Nice work if you can get it...
Albany 421-a Reform Bill Hands
One-of-a-Kind, Special Favors to Forest City Ratner
Bruce Ratner's Atlantic Yards Project Would Be The Only Project to
Receive Tax Breaks for Luxury Condos Under Bill
Bruce Ratner is about to join his own exclusive developer's club, once again at taxpayer expense.
Forest City Ratner has often claimed that it's not getting anything that any other developer can't get. That was never the case, but now the development firm has positioned itself to get something that no other developer is getting.
Albany is creating a special loophole exclusively for Forest City Ratner's Atlantic Yards project as part of its bill "reforming" the 421-a tax breaks for development originally enacted in 1971. With this special legislation Forest City Ratner's market-rate luxury condominiums will be the only such units in the entire reform zone receiving the 421-a tax break, saving the developer untold millions.
"This is the cherry on top of all of the special treatment and sweetheart deals Forest City Ratner has been gifted for its Atlantic Yards project. This exclusive clause in the 421-a reform bill, benefiting Bruce Ratner alone, is an astounding example of absolute governmental favoritism, at odds with the very principles for which the reform bill is supposed to stand," said Develop Don't Destroy Brooklyn (DDDB) spokesman, Daniel Goldstein. "There is no valid justification for this favoritism, and clearly there has been an utter lack of transparency in the decision to award one developer a special corporate-welfare package. Is there any end to the favoritism and backroom dealing that consistently benefits Bruce Ratner? Will Governor Spitzer choose to allow passage of such backroom special dealing? "
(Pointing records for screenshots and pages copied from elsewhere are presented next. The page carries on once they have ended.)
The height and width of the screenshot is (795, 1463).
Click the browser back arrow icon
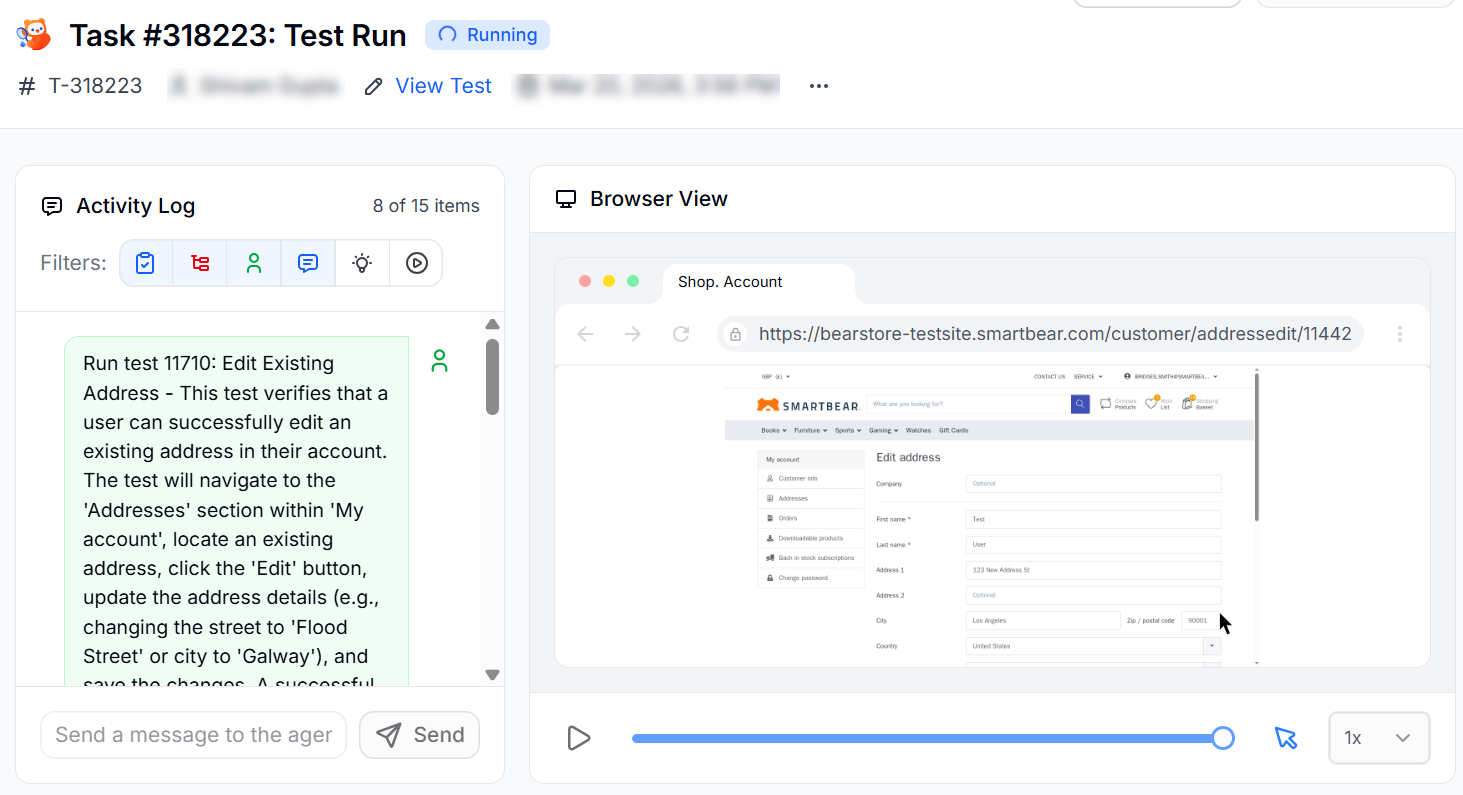[585, 334]
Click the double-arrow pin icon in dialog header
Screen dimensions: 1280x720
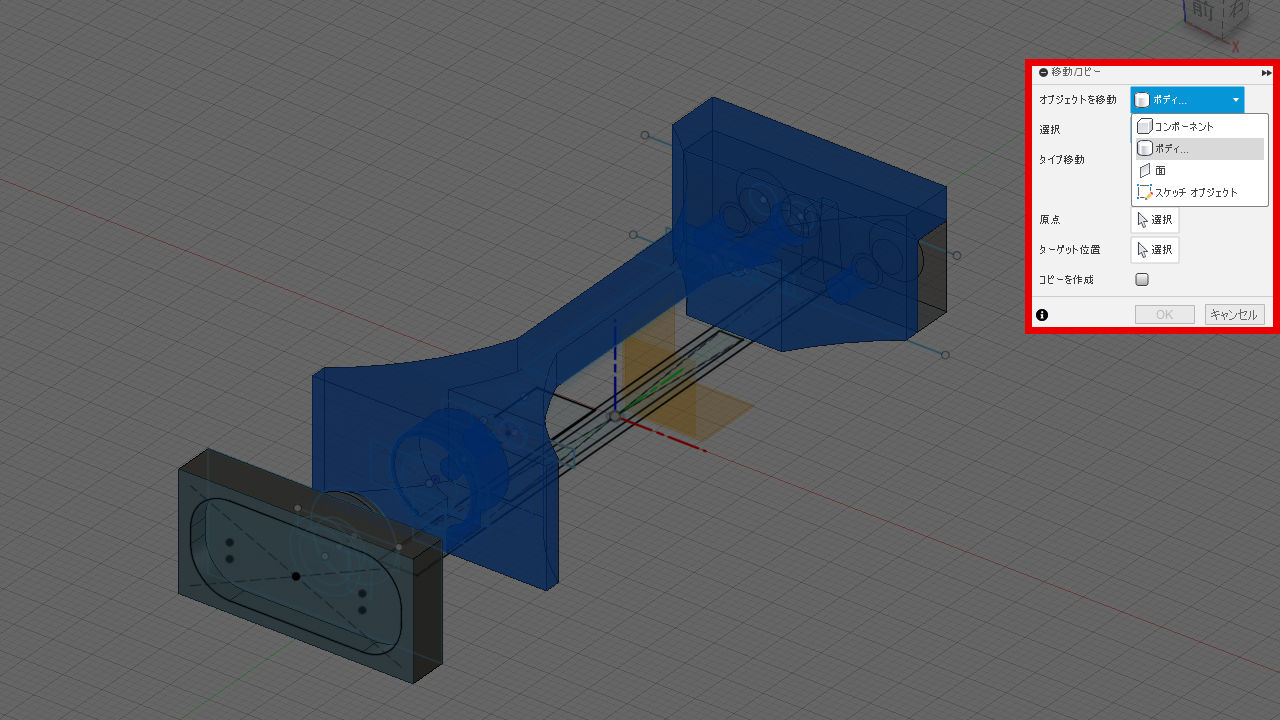(x=1266, y=73)
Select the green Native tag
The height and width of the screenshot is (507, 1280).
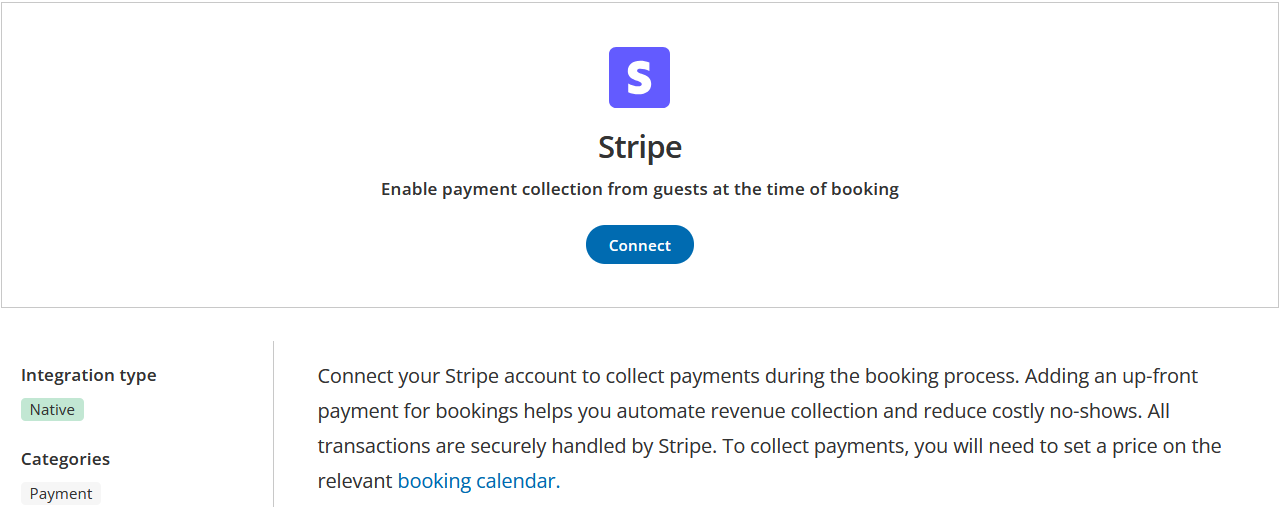click(x=52, y=409)
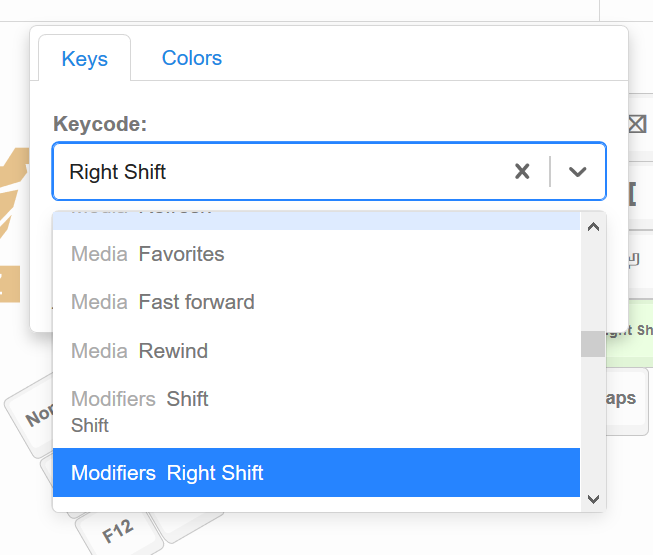Click the crossed-box icon key at right
Screen dimensions: 653x555
(638, 124)
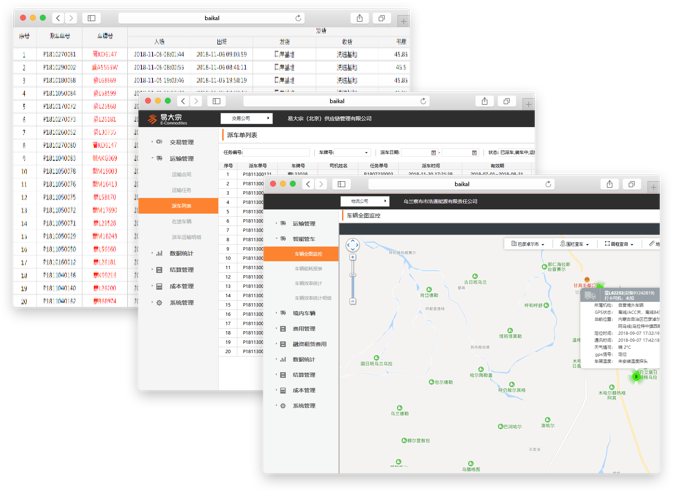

The special clause within the reform bill does not specifically name the Atlantic Yards project but rather describes "a multi-phase project that includes at least 2,500 dwelling units and (i) being implemented pursuant to a General Project Plan adopted by the New York State Urban Development Corporation and approved by Public Authorities Control Board." There is only one such project in the state fitting that description, and that's Atlantic Yards. Forest City Ratner is also seeking an extraordinary $1.4 billion in government backed, tax-exempt housing bonds.
"There should be an immediate Independent Budget Office (IBO) evaluation of all of the financial and tax benefits flowing to Forest City Ratner for affordable housing to determine the cost per unit, how many units are being deferred from other areas of the city, and how many units this level of funding could provide if it were dispersed without favoritism," said former City Planning Commissioner and DDDB Advisory Board member Ron Shiffman.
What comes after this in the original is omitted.